それはあっという間にあらゆるものが値上がりして、波及していったのでした。
この頃住まいを造った人は、オイルショック前と後で随分と建築費が違って
しまったのでした。
運の悪さを嘆く人もいましたが、起きたことは仕方がないと割り切って皆さん前を
向いて歩いて行ったのでした。
しかし当時とは様子が違うようにも感じています。値上がりはあらゆるものに及び
物価は高騰しましたが、それに連れて給料も同時に上がっていったのでした。
収入が追いつき、物価が上がっても実質的な可処分所得が増えることで乗り越えて
いけたのです。
皆が中流の意識を持てて、富の分配の仕方に公平感があったのでした。
頑張れば報われる、一生懸命に働けばいい暮らしが出来るようになる。
この様な慎ましい庶民の思いは、実感として叶えられていたのでした。
話は変わりますが、貸家の入居者が昨年から相次いで退居するようになりました。
それもたいていは若い女性の方です。
退居理由を聞くと、収入が思わしくなく実家の両親の家に住むという事です。
働く人の貧困はよくニュースで聞くことでしたが、身近なところの話であり、
そこまで日本は酷い状態なのかと思ってしまいます。
たて続けにこのようなことが続くと、まだ困窮している人が要るのではと考えて
しまいます。
引っ越すのは朗報と決まっていましたが、うつむき加減に住まいを後ににする姿を
見るのは辛いものがあります。
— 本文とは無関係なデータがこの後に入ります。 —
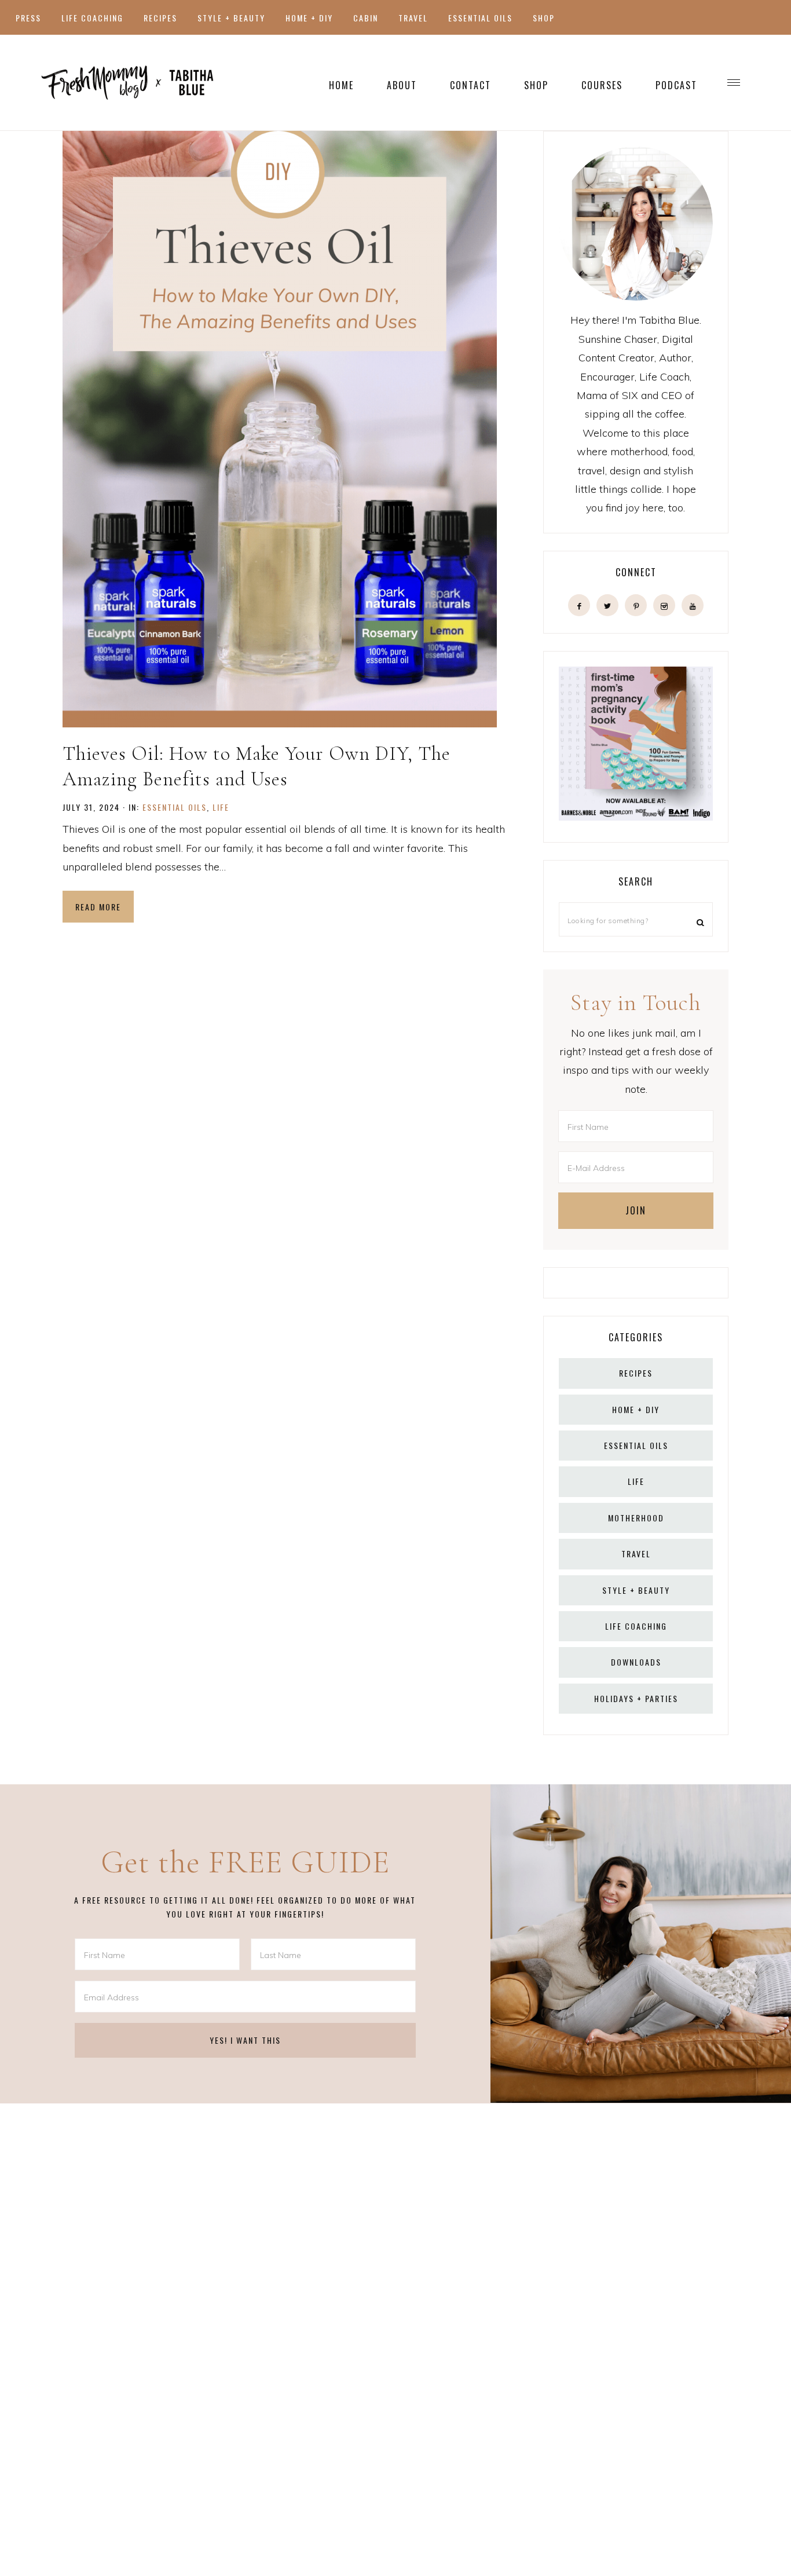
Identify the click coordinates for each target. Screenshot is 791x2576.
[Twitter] (607, 605)
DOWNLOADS (636, 1662)
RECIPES (636, 1373)
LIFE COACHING (636, 1626)
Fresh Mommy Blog (127, 82)
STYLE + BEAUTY (636, 1590)
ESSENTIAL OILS (174, 807)
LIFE (221, 807)
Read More (98, 907)
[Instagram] (664, 605)
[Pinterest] (636, 605)
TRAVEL (636, 1553)
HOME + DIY (636, 1409)
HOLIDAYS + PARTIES (636, 1698)
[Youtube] (692, 605)
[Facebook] (579, 605)
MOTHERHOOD (636, 1518)
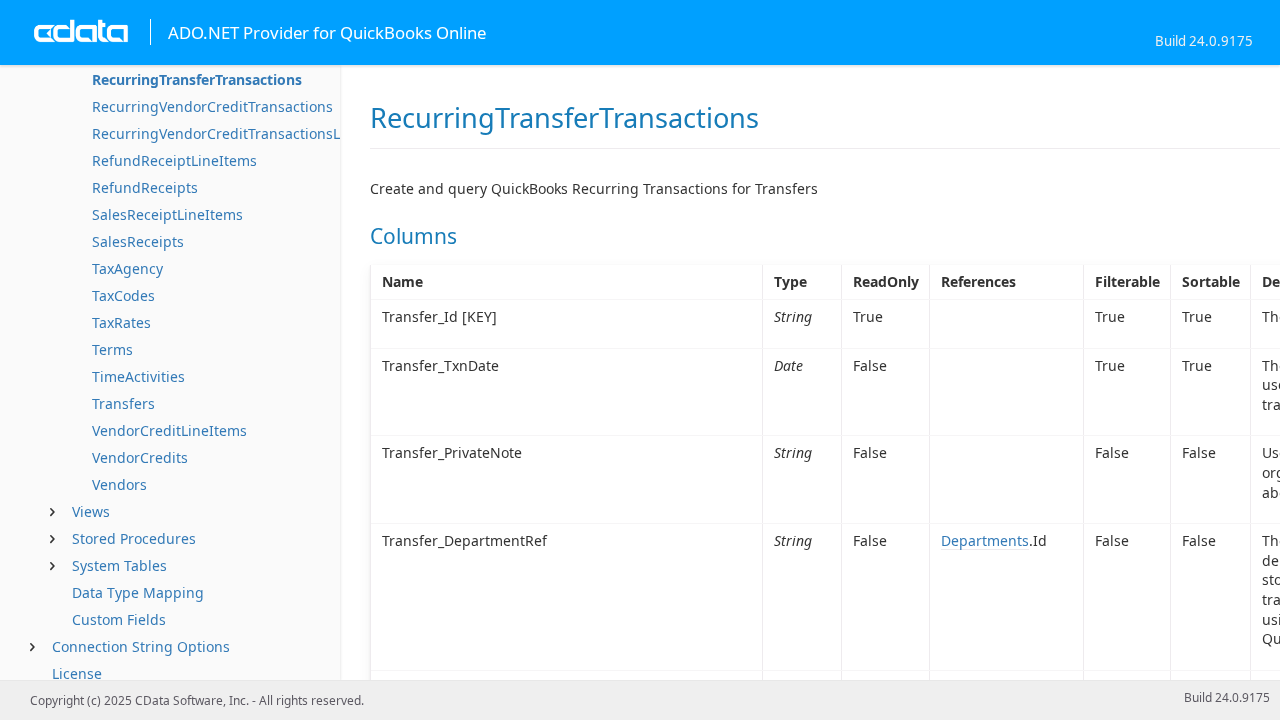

よく聞くのはこの30年、日本の労働者の給料は上
がっていないということです。外国の所得折れ線グラフは毎年右に上がっていますが、
日本だけは水平のままに来ました。
この表を見る度に愕然としてしまうのです。非正規、アルバイト、契約社員、季節労働
短期雇用、イメージの良くない言葉です。回りまわって負の循環に陥ってしまうようで
こわい思いがします。何とかいい方向に行きますようにと願うばかりですね。